Untuk pasien dengan perdarahan yang parah, penghitungan darah lengkap dapat dilakukan,
sebagai pencatatan dan skreening bila dibutuhkan transfusi darah. Kebanyakan pasien dengan
epistaksis ringan hingga sedang tidak membutuhkan transfusi dan pemeriksaan koagulasi
umumnya tidak dibutuhkan. Studi laboratorium mungkin diperlukan pada pasien tertentu,
sebagai contohnya, pada pasien yang menggunakan warfarin, test mungkin dibutuhkan untuk
menentukan apakah sudah tepat pada level anticoagulan atau supra therapeutik, dan pada pasien
dengan gangguan sistemik dapat memicu koagulopati, test untuk fungsi hepar atau renal
mungkin dibutuhkan.

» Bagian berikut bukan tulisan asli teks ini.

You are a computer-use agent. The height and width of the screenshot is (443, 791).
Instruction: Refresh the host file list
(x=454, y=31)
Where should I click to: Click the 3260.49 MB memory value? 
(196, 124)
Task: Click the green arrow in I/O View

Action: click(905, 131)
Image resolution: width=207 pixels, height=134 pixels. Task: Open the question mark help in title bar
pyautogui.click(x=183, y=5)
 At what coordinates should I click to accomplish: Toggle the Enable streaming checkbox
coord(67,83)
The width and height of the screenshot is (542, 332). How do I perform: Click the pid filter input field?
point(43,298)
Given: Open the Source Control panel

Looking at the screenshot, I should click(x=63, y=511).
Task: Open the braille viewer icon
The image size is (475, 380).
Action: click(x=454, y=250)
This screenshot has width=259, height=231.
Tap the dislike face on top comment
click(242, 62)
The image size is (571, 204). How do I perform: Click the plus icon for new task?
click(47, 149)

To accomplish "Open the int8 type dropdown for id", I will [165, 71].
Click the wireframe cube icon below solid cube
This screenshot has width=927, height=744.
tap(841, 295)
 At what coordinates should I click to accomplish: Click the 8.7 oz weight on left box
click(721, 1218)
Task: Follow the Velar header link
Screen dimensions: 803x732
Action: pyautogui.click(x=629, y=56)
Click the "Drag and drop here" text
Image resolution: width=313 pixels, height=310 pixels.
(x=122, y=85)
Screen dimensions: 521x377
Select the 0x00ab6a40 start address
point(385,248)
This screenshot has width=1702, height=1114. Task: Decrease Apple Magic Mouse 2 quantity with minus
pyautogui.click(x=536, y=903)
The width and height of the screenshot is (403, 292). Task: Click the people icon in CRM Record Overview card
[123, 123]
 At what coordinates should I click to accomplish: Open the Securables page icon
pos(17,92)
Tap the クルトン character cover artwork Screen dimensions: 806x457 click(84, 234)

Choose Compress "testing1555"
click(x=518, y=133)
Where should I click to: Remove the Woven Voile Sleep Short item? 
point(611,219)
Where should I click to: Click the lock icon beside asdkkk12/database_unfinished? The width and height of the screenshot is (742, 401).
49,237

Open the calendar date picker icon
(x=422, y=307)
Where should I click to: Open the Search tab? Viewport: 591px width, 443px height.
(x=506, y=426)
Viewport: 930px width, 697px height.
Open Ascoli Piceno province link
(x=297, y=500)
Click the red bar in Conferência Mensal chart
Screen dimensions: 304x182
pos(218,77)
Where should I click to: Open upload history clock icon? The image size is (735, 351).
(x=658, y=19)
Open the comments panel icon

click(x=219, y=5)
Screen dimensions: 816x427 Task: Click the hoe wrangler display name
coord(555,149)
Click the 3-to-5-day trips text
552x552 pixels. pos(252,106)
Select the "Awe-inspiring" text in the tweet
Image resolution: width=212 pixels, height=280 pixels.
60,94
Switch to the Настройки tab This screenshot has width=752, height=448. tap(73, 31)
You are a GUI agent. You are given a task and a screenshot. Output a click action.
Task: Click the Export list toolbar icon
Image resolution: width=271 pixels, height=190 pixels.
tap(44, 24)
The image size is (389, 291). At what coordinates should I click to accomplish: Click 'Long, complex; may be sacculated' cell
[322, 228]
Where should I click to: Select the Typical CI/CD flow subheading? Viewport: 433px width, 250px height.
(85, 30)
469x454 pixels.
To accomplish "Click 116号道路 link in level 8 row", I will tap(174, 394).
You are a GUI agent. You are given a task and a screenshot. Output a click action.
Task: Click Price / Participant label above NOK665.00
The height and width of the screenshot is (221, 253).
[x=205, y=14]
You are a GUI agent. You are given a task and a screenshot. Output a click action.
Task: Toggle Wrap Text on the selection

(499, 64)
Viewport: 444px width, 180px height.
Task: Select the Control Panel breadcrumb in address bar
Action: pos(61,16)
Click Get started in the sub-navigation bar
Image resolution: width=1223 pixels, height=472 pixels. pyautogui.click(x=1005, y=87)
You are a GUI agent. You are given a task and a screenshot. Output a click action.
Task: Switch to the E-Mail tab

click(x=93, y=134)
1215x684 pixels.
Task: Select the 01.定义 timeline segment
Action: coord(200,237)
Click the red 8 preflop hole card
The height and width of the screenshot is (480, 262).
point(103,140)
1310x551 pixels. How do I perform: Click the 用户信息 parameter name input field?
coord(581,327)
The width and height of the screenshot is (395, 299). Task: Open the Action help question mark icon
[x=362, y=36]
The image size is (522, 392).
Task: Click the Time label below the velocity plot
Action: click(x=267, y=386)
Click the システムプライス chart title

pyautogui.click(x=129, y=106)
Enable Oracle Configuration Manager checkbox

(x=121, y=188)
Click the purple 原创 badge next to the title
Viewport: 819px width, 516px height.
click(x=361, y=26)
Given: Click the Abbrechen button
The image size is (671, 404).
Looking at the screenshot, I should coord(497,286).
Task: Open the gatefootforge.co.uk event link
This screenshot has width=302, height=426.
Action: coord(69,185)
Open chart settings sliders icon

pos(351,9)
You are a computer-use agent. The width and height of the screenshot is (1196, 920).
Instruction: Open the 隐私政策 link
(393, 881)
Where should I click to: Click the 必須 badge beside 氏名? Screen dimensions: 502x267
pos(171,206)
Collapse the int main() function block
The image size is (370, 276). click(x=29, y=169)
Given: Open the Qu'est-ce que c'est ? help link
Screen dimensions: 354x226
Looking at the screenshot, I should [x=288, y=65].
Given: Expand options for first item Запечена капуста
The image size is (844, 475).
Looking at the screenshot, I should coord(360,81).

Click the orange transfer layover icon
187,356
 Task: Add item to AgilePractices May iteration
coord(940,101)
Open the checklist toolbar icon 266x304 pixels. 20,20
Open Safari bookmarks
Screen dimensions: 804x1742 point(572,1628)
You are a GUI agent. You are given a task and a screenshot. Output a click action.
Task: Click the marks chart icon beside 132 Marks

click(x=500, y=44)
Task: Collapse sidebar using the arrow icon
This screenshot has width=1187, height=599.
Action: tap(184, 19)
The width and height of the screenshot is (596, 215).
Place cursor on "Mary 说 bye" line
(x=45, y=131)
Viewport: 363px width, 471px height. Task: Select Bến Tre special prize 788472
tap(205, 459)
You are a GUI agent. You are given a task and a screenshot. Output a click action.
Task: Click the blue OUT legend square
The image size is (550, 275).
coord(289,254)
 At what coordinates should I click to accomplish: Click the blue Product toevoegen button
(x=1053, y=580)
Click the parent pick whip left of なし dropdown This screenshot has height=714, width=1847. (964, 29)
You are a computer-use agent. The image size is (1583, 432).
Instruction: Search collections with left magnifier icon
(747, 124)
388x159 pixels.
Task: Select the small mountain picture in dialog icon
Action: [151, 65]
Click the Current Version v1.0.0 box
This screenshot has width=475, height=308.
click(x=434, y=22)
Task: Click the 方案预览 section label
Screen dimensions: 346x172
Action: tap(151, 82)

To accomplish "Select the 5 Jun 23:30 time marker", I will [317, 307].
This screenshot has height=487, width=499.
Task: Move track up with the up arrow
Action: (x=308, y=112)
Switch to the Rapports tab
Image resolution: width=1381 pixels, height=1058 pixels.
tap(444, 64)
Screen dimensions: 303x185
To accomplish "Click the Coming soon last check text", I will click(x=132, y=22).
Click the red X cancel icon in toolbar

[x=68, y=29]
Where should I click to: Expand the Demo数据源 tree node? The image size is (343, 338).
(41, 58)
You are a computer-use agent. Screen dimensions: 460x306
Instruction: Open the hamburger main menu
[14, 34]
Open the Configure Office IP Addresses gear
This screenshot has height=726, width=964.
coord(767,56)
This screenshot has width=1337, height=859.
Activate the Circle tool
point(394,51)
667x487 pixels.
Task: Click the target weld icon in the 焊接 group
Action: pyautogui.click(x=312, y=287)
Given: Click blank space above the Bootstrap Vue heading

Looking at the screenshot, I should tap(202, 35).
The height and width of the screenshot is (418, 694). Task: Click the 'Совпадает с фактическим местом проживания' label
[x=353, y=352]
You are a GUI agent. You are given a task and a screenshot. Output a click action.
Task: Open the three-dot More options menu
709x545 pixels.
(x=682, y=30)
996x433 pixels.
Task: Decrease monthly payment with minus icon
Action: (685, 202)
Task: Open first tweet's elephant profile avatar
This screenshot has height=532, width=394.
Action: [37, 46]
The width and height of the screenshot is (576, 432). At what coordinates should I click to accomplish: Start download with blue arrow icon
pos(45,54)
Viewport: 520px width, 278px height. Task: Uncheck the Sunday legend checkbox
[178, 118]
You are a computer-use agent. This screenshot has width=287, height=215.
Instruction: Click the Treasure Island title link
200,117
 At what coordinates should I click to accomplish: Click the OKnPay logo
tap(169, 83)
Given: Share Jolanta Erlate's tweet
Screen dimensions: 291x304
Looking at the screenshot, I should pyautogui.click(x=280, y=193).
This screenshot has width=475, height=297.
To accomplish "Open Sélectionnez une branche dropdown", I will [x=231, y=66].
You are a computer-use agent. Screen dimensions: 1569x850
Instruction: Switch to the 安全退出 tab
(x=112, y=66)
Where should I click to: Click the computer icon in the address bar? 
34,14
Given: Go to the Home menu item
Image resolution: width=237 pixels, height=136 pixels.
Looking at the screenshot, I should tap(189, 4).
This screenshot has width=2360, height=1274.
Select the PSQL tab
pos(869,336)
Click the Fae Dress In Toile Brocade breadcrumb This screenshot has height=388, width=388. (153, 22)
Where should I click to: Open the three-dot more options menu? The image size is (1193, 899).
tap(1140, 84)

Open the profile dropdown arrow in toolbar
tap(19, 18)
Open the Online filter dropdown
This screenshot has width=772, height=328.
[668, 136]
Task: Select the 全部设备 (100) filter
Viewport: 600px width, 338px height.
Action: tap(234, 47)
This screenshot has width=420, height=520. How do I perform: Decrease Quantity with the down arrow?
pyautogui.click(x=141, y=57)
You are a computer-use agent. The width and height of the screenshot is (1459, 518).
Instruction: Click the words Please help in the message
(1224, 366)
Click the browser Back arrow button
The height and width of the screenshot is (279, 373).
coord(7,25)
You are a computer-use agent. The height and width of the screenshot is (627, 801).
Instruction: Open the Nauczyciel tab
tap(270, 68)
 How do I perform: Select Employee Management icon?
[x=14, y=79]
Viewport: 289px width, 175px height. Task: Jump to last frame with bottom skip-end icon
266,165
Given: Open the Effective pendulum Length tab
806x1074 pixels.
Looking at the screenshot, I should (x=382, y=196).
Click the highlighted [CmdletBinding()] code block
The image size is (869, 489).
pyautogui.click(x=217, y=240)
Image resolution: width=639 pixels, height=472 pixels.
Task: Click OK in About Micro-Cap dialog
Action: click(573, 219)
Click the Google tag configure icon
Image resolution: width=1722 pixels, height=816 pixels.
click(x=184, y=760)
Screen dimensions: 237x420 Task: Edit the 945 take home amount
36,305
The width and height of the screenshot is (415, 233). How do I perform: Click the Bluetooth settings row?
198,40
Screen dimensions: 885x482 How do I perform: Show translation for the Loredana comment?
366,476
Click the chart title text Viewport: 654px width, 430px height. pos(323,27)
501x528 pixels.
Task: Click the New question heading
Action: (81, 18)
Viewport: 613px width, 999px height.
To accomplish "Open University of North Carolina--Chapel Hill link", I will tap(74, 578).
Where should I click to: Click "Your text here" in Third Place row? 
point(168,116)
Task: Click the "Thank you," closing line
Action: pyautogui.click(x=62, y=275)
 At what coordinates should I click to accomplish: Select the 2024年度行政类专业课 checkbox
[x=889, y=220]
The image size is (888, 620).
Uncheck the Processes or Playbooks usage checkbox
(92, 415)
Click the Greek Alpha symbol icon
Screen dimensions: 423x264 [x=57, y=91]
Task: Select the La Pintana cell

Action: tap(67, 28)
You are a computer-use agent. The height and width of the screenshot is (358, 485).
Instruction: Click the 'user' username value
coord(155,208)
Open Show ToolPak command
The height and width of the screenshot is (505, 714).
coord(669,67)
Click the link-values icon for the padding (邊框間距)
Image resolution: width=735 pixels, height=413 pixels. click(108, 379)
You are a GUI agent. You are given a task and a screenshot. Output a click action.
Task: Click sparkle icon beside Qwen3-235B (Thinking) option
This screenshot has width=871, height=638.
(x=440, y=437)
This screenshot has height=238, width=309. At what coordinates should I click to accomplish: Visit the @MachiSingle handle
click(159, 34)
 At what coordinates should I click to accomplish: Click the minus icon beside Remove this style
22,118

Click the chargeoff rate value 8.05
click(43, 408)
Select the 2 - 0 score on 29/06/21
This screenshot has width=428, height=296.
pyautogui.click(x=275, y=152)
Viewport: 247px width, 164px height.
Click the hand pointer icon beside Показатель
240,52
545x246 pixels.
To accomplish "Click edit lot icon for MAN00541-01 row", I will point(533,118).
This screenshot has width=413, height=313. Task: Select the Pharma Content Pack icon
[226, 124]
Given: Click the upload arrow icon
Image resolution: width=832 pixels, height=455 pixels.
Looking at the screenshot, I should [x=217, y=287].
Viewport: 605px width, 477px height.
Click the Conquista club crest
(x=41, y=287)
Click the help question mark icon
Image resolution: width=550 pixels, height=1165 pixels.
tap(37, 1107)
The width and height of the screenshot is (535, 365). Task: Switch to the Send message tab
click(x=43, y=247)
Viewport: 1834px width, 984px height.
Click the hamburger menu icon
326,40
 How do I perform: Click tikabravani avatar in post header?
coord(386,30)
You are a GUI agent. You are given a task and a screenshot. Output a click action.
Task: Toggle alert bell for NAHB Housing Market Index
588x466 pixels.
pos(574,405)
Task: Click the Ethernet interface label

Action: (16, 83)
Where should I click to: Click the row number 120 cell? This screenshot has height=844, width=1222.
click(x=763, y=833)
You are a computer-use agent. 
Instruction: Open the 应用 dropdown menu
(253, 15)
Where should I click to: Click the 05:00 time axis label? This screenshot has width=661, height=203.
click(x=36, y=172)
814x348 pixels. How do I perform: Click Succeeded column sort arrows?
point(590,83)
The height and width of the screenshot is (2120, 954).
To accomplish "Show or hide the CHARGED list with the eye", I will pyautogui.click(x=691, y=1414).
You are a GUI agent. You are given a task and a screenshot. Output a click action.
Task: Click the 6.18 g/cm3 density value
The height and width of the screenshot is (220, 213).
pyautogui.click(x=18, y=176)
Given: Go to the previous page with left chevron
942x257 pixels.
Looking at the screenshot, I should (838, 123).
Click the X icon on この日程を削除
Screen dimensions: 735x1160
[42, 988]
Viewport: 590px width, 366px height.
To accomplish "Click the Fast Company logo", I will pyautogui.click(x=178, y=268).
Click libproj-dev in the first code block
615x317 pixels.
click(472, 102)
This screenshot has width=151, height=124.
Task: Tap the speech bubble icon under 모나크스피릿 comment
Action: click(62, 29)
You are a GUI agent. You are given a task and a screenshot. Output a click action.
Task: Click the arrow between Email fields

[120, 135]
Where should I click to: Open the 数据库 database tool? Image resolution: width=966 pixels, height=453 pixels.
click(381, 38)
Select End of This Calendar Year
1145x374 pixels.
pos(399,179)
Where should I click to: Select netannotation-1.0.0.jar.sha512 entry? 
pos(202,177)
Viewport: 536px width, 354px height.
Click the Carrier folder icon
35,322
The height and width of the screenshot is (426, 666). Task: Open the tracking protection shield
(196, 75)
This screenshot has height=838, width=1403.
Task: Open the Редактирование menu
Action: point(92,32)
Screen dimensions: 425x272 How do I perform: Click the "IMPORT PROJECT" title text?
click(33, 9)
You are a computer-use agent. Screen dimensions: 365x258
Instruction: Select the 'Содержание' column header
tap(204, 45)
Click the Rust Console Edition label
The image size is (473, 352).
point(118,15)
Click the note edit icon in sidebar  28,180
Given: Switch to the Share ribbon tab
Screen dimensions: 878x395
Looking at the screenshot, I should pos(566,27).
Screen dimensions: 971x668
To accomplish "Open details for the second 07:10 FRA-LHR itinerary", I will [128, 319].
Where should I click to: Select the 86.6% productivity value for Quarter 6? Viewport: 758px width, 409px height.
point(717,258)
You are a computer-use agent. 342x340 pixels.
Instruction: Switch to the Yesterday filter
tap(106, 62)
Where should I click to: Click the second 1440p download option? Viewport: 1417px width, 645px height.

Bahkan ketika test dilakukan secara selektif, hasilnya dalah normal pada
hampir 80% pasien.
Rekurren Epistaksis unilateral yang tidak berespon pada penanganan dengan tindakan-tindakan
sederhana harus dicurigai kearah keganasan. Hampir semua pasien dengan benigh atau malignant
sinus nasal neoplasma datang dengan gejala perdarahan unilateral (atau setidaknya asimetris),
kadang termasuk juga obstruksi nasal, rhinorrhea, nyeri wajah, atau terdapat neuropati kranial
seperti baal pada muka atau penglihatan ganda. Beberapa epistaksis unilateral rekuren
membutuhkan pemeriksaan radiografi seperti CT scan, MRI, dan endoskopi untuk
menyingkirkan kondisi yang gawat.

PILIHAN TERAPI
Perdarahan hidung anterior kebanyakan bisa hilang dengan sendirinya dan tidak membutuhkan
penanganan medis. Hal itu dapat diatasi dengan menekan ujung hidung selama 15 menit.